Chennai-born CAMS, the OG fintech company, transforms into powerhouse
CAMS, long known as a registrar and transfer agent, has been steadily reshaping itself into a fintech backbone spanning payments, mutual funds, insurance and even alternative credit analytics

Vasanth Jeyapaul
CHENNAI: When the conversation began in a soft, almost nostalgic tone, it could have passed for a newsroom reminiscence about the 1990s. Instead, it unfolded into the story of Computer Age Management Services (CAMS), a company many consumers know only as a back-office name, now emerging as one of India’s quiet fintech powerhouses.
CAMS, long known as a registrar and transfer agent, has been steadily reshaping itself into a fintech backbone spanning payments, mutual funds, insurance and even alternative credit analytics. “We were the original fintech companies,” said Vasanth Jeyapaul, CEO of CAMSPay. “We never called ourselves that, old-generation fintech.”

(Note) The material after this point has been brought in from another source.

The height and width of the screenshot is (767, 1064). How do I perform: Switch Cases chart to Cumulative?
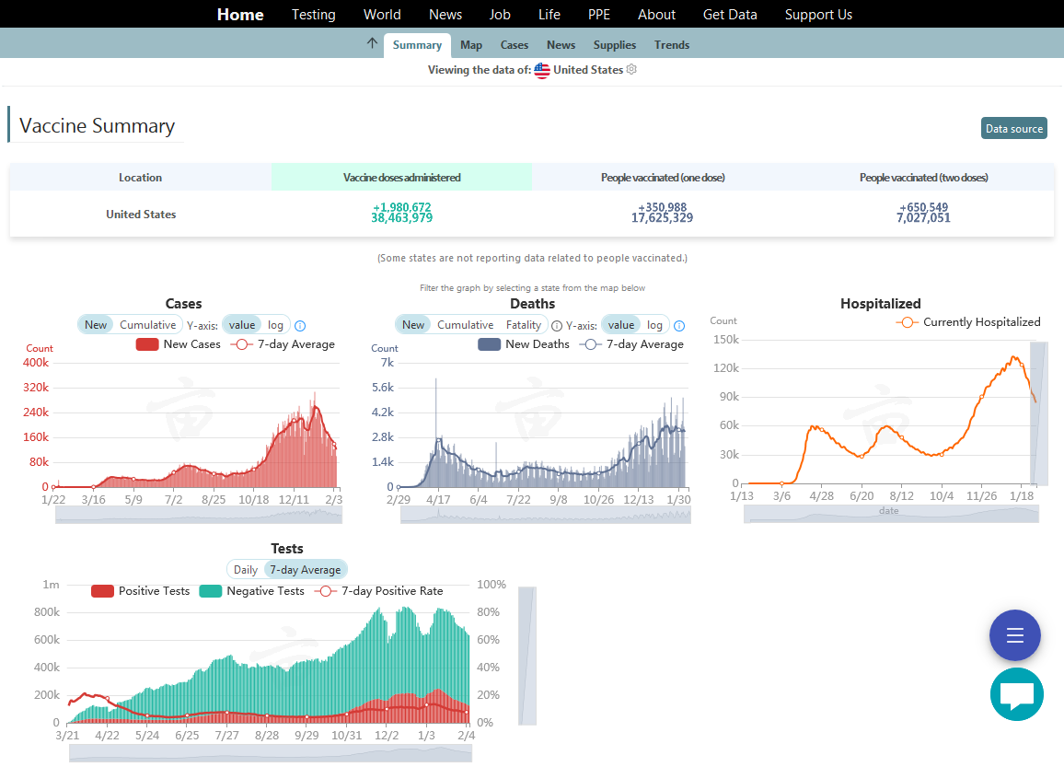(147, 325)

From its Chennai base, the company has grown into a dominant player with global ambitions, recently securing its first overseas mandate in Sri Lanka and a footprint in GIFT City.
Fund muscle
CAMS has expanded its leadership in mutual funds, servicing Rs 45.1 trillion in assets under management in FY25 and crossing the Rs 50 trillion mark in June 2025. Its one-stop investor platform, MF Central, continues to add features for consolidated services. The company recently partnered with new AMCs, including Jio BlackRock, which launched a Rs 17.8 billion new fund offer on its systems.

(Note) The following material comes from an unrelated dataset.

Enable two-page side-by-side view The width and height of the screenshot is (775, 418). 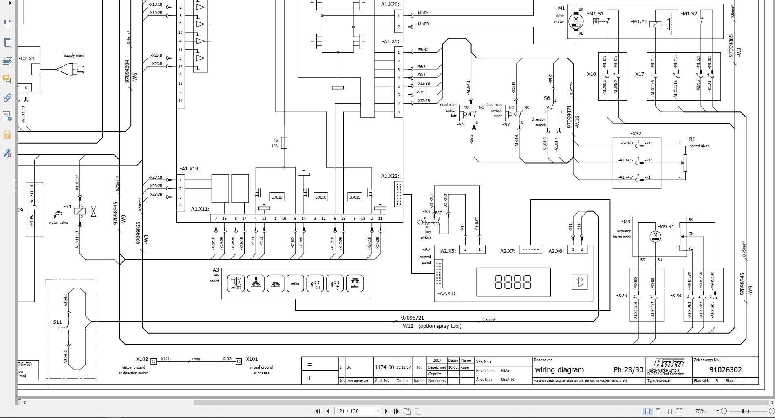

Despite its reach, it prefers to stay in the shadows. “CAMS never wanted to be a public-facing brand,” Jeyapaul said in an interaction with DTNext. “We do some meaningful business, but we do it quietly.”
Payments pivot
The big shift came in October 2024, when CAMS received approval to operate a payments entity. The cloud-native gateway can process up to 5,000 transactions per second, marking a sharp move from legacy back-office processing to a modern payments backbone.
“Banks, including public sector banks, are increasingly outsourcing payments operations and merchant acquisition,” Jeyapaul said. “We wanted control, scale and modernity and to become the partner that is cheaper, better, faster.”
QR push
Retail investors are next in line for simplification. A new QR-based product will allow distributors and even small merchants to enable systematic investment plans (SIPs) via UPI autopay. “We will initially restrict QR for mutual funds only, because security and fraud concerns are high,” Jeyapaul said, adding that several asset management companies are already on board.
Insurance play
CAMS is piloting Bima Central, a portfolio aggregator that also acts as a gap-finder connecting customers to funding partners. The platform, which has won regional recognition, targets India’s low insurance penetration. “We see huge headroom since both mutual funds and insurance penetration is still below 5 per cent,” Jeyapaul noted.
It is also testing alternative credit analytics, using UPI transaction data to help banks and NBFCs reach customers beyond the credit bureau net. It is active in account aggregation, recurring payments and blockchain pilots for mandate setup.
While the industry has been abuzz with consumer-facing apps chasing scale through cashback and gamified onboarding, CAMS is sticking to its conservative DNA. The growth story is more subdued, but potentially more enduring. As it steps into its new phase, CAMS is betting on its reputation as a trusted partner to banks and asset managers—the rails on which others build.